SOURCE EXTRACT:
'''

No evidence of any consequence was offered. None was needed. Mr. Shuff knew it was the same old story, a little too much moonshine. So instead of hearing evidence, he gave his usual lecture; mumbled would better describe his manner, which we boys found it hard to follow. In substance it came out like this: "Now Mike, if you come in here again, you're going down to Jessup's Cut, " a State prison off somewhere down country, whereupon Mike vows to be good, and is ordered to pay "costs" of $2. 00, in the unlikely event that he had it.

I think that these exciting courtroom dramas were my first exposure to the law, although I recall that Mr. Shuff once asked me to type up a deed to some land. We had an ancient Oliver typewriter at the shop, so I followed an old form he gave me, and produced my first quitclaim deed. I was probably fourteen or even less.

The foregoing will give some idea of how close our two families were. Ruth Shuff, a sister to Frank and Clay, had studied the piano (in Baltimore, I believe) so she and "Miss Minnie" had a great time playing duets, in our parlor or in Ruth's. On Sunday afternoons, when it was hot and all action of any kind was shut down, Shuffs' wide porch, well shaded and with a supply of rocking chairs, was the place to be. Beyond all else was the fact that Shuffs had the Baltimore Sunday paper which, I assure you, was not the case next door. It must have had something to do with the fact that the Shuffs were Lutherans and we were unfeeling Presbyterians.

How we loved those Sunday comics, or "funny papers" as we called them. There were two favorites: The Katzenjammer Kids and Hairbreath Harry.

Mount Saint Mary's College

For a great many years, Papa took care of all plumbing, heating, lighting and a part of the building construction at the college, located about two miles along the road leading to Thurmont. My earliest memory is of driving the wagon (horse and wagon) to the college in the morning at about seven o'clock. I would take Mr. Weant, Webb Felix and various other workmen on occasion. Mr. Weant had worked for us all his life. It would take about half an hour to reach the college, then turn around and back to the house for break-fast and off to school. This would be repeated at the end of the day. If the men were late in leaving their work, I (or whichever one of us was the driver) would wait at the college barn for them. In winter the barn was a nice warm place. Then home to supper.

'''

LIST OF TASKS:
1. In the memoir excerpt, write out the passage from "For a great" to "home to supper." again, substituting "dinner" for "supper".
2. According to the memoir excerpt, how far along the road to Thurmont was Mount Saint Mary's College located?
3. Carry on the memoir excerpt from the point where it ends.

MATERIAL:
'''

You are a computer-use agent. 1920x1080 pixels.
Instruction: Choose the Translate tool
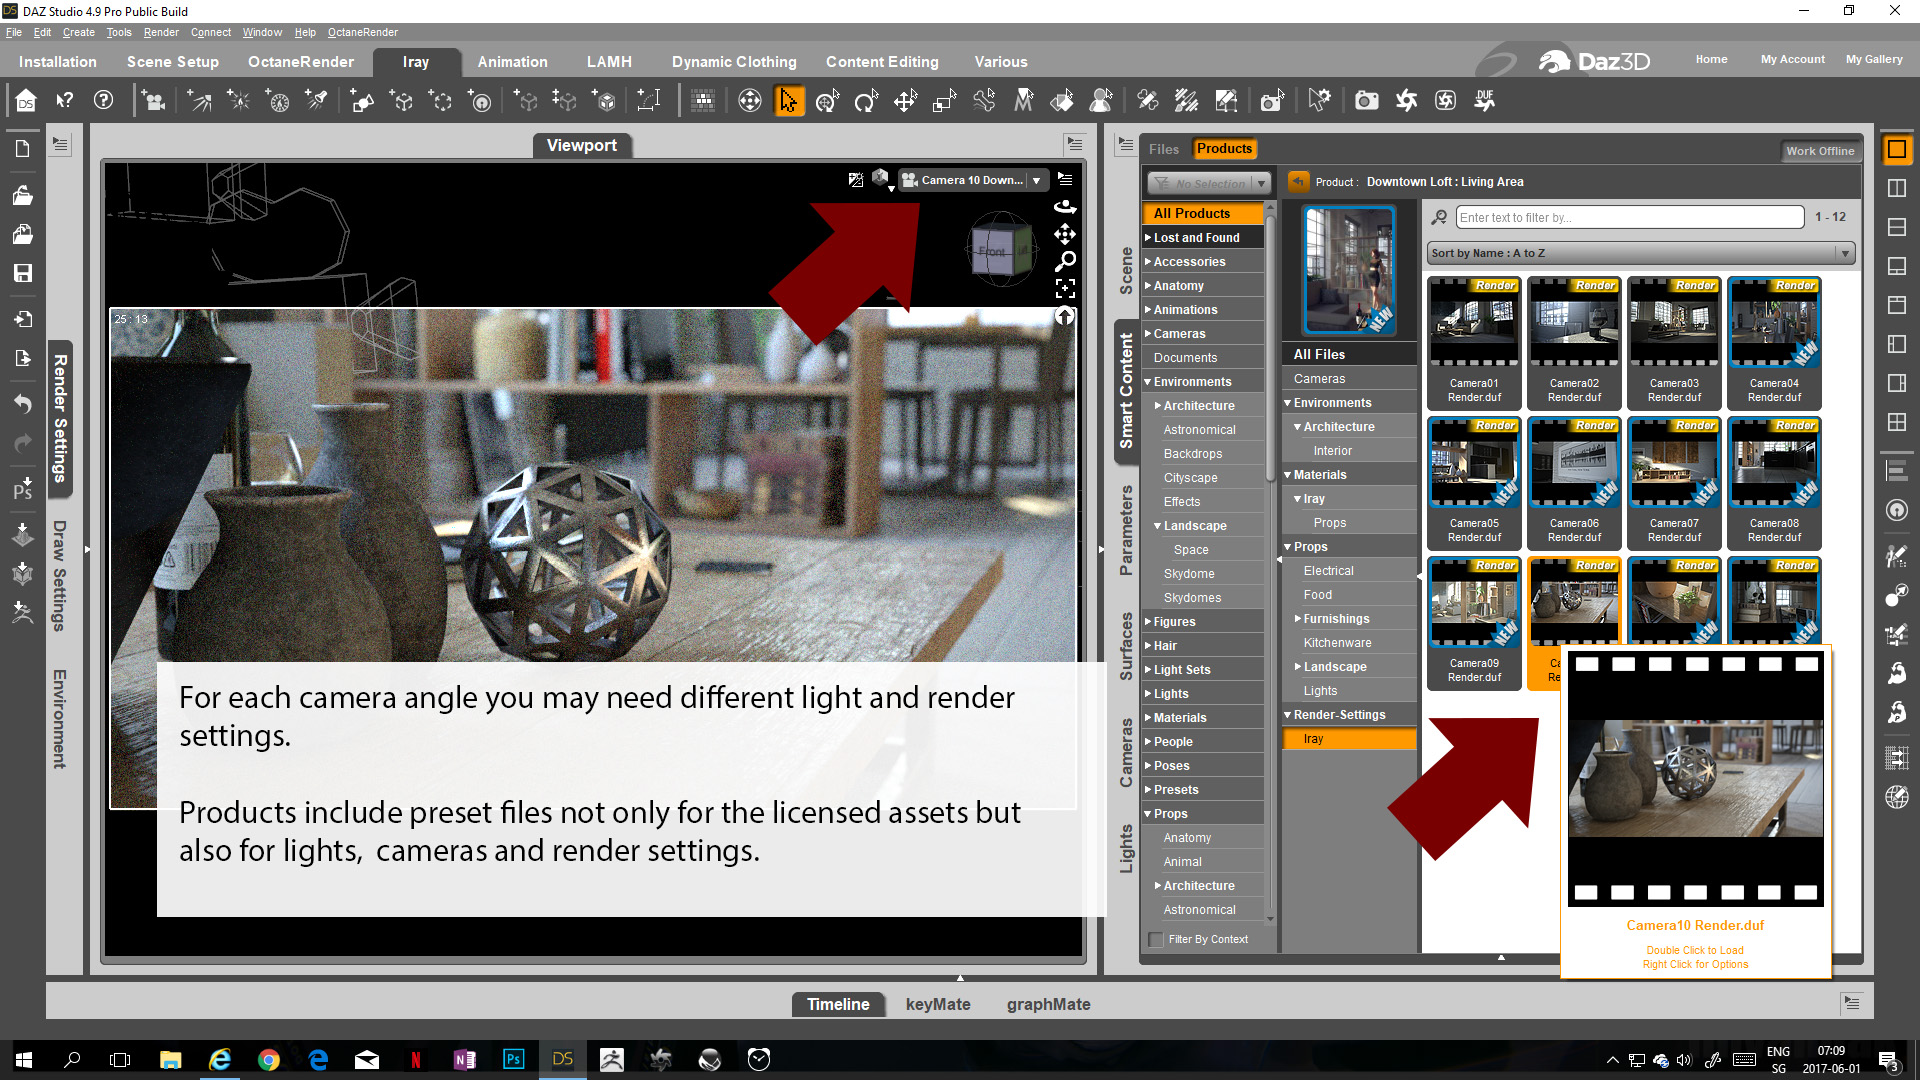[x=905, y=100]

'''

TASK-BY-TASK OUTPUTS:
1.
For a great many years, Papa took care of all plumbing, heating, lighting and a part of the building construction at the college, located about two miles along the road leading to Thurmont. My earliest memory is of driving the wagon (horse and wagon) to the college in the morning at about seven o'clock. I would take Mr. Weant, Webb Felix and various other workmen on occasion. Mr. Weant had worked for us all his life. It would take about half an hour to reach the college, then turn around and back to the house for break-fast and off to school. This would be repeated at the end of the day. If the men were late in leaving their work, I (or whichever one of us was the driver) would wait at the college barn for them. In winter the barn was a nice warm place. Then home to dinner.

2. About two miles.

3.
Should it be a Saturday and no school, or should it be summertime, it often happened that Papa would tell me, or one of my brothers, to "hitch up" Old Dan" and take him to the college. As soon as we arrived, he was off at full speed, very likely going first to the boiler room, where a college employee, Ed Seltzer, was in charge of firing the big boilers, which furnished heat for the college buildings and steam for the generators. Papa would check around, making sure all was in order. My guess is that these boilers stood some nine or ten feet high, the doors into which the coal was shoveled being quite wide, and the fire inside very hot. Having found all in order there, the next stop was usually at the gas house. Here was a big acetylene generator, built and installed by J. T. Hays & Son, and used to light the entire college. Whereas the drum holding the water, on an ordinary home generator, would be perhaps two feet in diameter, this one at the college was twelve feet or more in diameter.

Next we would set out for some other building, and in doing so, it was not uncommon to meet the college President, Father Bradley, as he walked about the college grounds. He was a short red-faced Irishman, with whom Papa was on the most friendly terms. So they would stop for a chat, the good Father asking Tom about some work that was underway or that was being considered.

Our next stop might be the college gymnasium, to see if lights, heat and water were in good order. This gym held great interest for me, since I would see pictures on the walls of athletic teams, and trophies in cases, commemorating famous events in the athletic history of the college. These pictures and trophies were very exciting for us, who knew very little about these sports. That is, except baseball.

From the gym we might next go to the Seminary building and the college church. I think I should not say "'we" went, but rather that Papa went, and whichever one of us was with him, would tag along behind, trying to keep up. He never walked slowly, except on Sunday. Again it was a case of looking for anything about which he should speak to Mr. Weant, so that necessary repairs might be made.

Now I come to speak of a stop at what Papa called the Refectory, which was a wholly new word for me, as I assume it was for my brothers. We knew only that it had something to do with the dining room of the college. I know now that the word means a dining hall in a monastery. But we tagged along, and somewhere along the line we came to my favorite stop, the dairy. It was in a basement, where even in hot weather it was pleasantly cool. Some wonderful and lovable nuns were in charge, who knew just what a hungry and thirsty boy would like. Cold delicious milk and sugar cookies. Nothing could taste any better.

I never understood fully what Papa was doing on these tours, and it was only later that I came to realize that he felt completely responsible for everything at the college, except, of course, teaching. Somewhere along the way, he would meet up with Mr. Weant, for a discussion about the things needing repair, after which he would say, if I were the one who was tagging along, "Come on, Billy, we'd better get along back to the shop."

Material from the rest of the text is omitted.